Google has seen fit to honor Rachel Carson today. To heck with that. Instead read this: “What the World Needs Now Is DDT.” Some choice quotes:
In her 297 pages, Rachel Carson never mentioned the fact that by the time she was writing, DDT was responsible for saving tens of millions of lives, perhaps hundreds of millions. DDT killed bald eagles because of its persistence in the environment. ”Silent Spring” is now killing African children because of its persistence in the public mind. Public opinion is so firm on DDT that even officials who know it can be employed safely dare not recommend its use.
And:
DDT is a victim of its success, having so thoroughly eliminated malaria in wealthy nations that we forget why we once needed it. But malaria kills Africans today. Those worried about the arrogance of playing God should realize that we have forged an instrument of salvation, and we choose to hide it under our robes.
As Josh Billings once wrote (but is often attributed to Mark Twain), it ain’t so much the things we don’t know that get us into trouble. It’s the things we know that just ain’t so. We know that DDT is dangerous, but, used properly, it just ain’t so.

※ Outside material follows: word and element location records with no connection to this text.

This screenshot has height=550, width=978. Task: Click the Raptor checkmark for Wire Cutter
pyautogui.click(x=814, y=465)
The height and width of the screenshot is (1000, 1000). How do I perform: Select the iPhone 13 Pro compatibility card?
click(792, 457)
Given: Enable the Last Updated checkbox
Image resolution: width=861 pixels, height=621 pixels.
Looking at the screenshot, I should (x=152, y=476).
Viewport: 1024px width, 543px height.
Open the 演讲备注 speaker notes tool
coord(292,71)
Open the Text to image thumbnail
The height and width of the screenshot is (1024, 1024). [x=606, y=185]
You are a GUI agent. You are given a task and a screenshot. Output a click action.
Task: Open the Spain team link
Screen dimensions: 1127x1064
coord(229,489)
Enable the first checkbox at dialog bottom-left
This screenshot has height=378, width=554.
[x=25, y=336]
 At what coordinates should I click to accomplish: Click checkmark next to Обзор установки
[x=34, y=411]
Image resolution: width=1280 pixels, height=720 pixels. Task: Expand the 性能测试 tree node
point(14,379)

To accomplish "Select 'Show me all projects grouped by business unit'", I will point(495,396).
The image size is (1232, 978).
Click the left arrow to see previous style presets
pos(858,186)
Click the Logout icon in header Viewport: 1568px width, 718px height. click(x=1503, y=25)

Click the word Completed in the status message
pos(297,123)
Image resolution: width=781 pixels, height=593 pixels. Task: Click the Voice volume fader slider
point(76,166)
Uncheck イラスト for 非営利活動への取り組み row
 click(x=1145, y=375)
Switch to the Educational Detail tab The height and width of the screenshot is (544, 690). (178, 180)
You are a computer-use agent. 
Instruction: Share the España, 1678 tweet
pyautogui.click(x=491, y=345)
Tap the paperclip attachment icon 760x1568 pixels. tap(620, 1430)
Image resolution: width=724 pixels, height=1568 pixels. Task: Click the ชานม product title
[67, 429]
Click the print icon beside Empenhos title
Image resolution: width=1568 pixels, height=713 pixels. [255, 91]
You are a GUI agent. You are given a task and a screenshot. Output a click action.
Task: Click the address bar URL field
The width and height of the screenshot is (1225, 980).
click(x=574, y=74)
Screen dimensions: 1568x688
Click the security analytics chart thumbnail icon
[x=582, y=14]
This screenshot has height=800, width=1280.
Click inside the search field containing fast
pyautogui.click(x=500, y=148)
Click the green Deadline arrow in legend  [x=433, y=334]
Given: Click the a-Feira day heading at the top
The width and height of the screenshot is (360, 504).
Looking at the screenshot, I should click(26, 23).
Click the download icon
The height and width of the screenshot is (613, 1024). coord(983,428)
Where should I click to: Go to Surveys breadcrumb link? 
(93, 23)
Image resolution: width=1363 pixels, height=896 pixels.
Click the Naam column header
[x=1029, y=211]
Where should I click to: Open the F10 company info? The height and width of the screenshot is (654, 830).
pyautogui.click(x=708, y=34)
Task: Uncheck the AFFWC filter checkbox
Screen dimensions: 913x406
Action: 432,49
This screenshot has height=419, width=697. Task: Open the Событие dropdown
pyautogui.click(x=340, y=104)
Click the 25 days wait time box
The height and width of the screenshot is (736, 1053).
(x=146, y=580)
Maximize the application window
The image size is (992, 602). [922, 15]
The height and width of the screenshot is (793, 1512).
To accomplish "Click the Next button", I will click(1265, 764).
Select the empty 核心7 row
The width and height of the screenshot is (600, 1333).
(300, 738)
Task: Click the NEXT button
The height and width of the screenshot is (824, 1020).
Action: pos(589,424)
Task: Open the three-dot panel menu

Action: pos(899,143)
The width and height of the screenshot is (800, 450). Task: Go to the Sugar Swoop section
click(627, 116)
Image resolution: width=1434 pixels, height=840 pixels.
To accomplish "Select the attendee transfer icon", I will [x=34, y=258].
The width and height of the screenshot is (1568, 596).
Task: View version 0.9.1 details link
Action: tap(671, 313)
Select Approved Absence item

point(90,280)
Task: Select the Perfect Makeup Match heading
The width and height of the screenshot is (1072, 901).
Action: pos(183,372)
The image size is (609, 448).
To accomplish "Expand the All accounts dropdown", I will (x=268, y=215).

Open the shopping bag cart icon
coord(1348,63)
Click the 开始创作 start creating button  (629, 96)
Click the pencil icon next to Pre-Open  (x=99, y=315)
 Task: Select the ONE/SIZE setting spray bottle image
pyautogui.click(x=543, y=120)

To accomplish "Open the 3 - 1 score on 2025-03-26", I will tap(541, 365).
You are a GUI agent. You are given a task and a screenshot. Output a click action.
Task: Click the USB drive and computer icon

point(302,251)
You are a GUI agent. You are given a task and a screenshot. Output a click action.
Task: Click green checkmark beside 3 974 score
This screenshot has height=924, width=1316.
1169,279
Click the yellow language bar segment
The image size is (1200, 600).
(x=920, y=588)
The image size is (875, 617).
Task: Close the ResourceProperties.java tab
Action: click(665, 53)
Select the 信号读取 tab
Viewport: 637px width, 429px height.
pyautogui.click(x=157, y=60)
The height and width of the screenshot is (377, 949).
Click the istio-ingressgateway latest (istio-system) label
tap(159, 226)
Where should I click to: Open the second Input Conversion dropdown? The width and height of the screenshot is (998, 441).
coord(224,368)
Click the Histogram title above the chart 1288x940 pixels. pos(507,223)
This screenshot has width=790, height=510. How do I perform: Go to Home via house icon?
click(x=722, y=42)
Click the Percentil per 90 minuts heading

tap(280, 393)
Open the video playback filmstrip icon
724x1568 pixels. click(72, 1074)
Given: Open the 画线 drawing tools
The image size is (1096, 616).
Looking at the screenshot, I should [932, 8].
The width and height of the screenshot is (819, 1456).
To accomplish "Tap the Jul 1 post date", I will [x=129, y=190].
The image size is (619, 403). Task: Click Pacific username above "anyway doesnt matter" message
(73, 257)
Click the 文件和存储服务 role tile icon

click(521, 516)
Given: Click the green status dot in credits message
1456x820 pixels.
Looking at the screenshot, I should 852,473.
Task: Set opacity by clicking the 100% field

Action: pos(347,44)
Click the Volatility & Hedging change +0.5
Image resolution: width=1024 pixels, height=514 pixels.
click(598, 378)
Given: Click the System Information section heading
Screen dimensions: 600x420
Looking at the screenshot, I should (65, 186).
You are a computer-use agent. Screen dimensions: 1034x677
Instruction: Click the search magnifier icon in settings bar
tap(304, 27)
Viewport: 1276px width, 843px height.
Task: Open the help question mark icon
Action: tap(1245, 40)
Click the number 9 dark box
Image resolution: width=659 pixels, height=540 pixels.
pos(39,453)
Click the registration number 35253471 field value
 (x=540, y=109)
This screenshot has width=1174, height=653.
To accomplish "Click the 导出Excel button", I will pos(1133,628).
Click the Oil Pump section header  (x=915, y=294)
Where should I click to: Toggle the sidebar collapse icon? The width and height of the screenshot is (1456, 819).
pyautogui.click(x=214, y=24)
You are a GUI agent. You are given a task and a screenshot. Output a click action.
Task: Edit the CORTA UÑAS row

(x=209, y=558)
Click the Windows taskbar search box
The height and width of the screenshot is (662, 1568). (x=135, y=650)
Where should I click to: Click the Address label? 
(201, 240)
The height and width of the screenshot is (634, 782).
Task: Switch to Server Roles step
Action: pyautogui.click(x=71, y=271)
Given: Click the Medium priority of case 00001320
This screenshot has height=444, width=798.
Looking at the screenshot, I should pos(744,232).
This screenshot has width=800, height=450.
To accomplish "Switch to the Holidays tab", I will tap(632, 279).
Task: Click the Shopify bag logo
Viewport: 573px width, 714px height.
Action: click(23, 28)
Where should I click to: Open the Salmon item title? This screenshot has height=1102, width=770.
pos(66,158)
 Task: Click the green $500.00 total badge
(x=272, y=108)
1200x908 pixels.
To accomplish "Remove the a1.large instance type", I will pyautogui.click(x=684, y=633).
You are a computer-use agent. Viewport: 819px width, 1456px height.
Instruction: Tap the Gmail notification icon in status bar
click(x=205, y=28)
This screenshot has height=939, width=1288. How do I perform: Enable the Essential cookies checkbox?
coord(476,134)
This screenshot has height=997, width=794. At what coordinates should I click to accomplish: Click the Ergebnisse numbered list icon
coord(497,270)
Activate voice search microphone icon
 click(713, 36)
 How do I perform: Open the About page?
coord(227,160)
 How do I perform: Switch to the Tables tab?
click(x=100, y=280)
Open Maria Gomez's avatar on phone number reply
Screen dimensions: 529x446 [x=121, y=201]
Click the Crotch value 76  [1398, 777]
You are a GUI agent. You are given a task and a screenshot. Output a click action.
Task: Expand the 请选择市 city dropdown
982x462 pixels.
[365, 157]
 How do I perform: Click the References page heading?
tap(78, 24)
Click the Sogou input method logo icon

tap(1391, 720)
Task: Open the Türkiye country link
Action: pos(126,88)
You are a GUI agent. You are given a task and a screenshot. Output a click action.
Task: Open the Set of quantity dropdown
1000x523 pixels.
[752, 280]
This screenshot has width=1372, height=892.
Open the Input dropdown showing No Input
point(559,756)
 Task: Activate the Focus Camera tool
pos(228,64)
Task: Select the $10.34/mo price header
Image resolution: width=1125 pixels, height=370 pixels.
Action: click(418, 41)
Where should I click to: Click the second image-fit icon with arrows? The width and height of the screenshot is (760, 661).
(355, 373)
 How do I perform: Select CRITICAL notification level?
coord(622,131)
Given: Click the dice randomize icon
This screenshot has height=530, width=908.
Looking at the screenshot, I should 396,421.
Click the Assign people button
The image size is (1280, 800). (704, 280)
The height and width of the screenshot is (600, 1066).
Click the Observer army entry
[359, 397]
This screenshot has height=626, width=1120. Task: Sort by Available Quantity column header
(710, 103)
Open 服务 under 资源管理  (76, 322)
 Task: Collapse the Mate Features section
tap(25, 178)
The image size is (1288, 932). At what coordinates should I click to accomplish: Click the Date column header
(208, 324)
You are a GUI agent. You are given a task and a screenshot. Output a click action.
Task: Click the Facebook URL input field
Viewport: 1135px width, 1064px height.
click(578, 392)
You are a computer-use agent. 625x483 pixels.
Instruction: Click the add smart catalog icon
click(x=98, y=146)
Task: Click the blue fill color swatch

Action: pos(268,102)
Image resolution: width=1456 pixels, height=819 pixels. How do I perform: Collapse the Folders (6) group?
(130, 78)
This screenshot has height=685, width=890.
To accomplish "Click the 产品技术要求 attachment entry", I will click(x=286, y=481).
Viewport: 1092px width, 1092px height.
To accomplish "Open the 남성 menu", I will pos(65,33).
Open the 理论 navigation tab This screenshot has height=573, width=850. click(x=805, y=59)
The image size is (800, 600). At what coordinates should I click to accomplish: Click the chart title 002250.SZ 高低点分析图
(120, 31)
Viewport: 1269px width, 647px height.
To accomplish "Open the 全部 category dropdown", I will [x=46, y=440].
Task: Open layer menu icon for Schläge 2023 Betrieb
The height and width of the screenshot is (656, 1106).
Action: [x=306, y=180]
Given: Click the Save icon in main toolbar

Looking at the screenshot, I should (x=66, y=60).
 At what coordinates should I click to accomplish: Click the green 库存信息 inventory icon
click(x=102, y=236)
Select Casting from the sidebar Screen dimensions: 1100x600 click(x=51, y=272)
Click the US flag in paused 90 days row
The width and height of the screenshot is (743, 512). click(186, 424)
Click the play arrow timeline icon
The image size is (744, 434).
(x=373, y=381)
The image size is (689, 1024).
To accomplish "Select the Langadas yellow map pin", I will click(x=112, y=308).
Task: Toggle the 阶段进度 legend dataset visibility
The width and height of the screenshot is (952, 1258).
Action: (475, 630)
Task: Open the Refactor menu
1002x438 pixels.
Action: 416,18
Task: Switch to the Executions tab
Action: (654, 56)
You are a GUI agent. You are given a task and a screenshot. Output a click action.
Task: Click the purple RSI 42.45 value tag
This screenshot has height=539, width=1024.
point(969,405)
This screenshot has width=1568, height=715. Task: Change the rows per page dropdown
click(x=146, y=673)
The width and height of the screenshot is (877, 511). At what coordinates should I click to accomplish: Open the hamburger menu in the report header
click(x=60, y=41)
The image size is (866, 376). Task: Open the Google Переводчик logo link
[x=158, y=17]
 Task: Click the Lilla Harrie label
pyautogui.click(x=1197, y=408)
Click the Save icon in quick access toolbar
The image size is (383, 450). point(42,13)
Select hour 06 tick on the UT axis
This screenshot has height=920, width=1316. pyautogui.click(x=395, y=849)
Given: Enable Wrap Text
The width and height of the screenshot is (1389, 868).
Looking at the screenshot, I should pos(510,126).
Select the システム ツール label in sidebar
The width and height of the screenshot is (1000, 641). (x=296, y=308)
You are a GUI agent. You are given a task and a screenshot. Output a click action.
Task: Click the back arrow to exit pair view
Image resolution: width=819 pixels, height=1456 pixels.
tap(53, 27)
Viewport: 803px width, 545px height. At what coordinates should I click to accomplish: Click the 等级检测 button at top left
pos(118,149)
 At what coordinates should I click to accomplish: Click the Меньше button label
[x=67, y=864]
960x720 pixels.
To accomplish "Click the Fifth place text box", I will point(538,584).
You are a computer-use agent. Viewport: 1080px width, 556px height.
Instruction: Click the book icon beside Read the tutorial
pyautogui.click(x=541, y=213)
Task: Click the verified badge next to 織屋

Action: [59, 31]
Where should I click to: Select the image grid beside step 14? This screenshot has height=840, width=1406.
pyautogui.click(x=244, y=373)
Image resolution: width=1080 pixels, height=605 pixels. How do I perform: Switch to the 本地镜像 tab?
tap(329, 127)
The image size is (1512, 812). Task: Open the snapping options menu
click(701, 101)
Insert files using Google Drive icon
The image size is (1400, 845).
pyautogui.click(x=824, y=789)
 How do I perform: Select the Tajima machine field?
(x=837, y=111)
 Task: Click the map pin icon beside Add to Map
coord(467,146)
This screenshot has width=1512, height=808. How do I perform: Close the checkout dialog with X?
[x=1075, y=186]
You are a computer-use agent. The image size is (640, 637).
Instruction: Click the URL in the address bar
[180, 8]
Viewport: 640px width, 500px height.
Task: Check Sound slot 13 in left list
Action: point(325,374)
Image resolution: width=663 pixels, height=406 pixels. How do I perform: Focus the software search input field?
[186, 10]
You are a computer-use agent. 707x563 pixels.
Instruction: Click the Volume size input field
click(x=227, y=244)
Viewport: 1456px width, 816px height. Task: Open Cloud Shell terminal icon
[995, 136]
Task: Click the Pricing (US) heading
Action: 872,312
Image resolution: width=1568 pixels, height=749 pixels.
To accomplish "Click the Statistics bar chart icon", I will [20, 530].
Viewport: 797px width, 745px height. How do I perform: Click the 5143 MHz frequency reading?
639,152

POSTSCRIPT: In a Terry Gross interview I had the misfortune to hear on the radio, she alleged that DDT was toxic to humans. Not so. (That’s not even what Carson charged! Carson accused DDT of being bad for birds, not humans.) In fact, the best use for DDT is to use it precisely where humans reside. Alas, the interviewee failed to correct Gross, perpetuating this misinformation.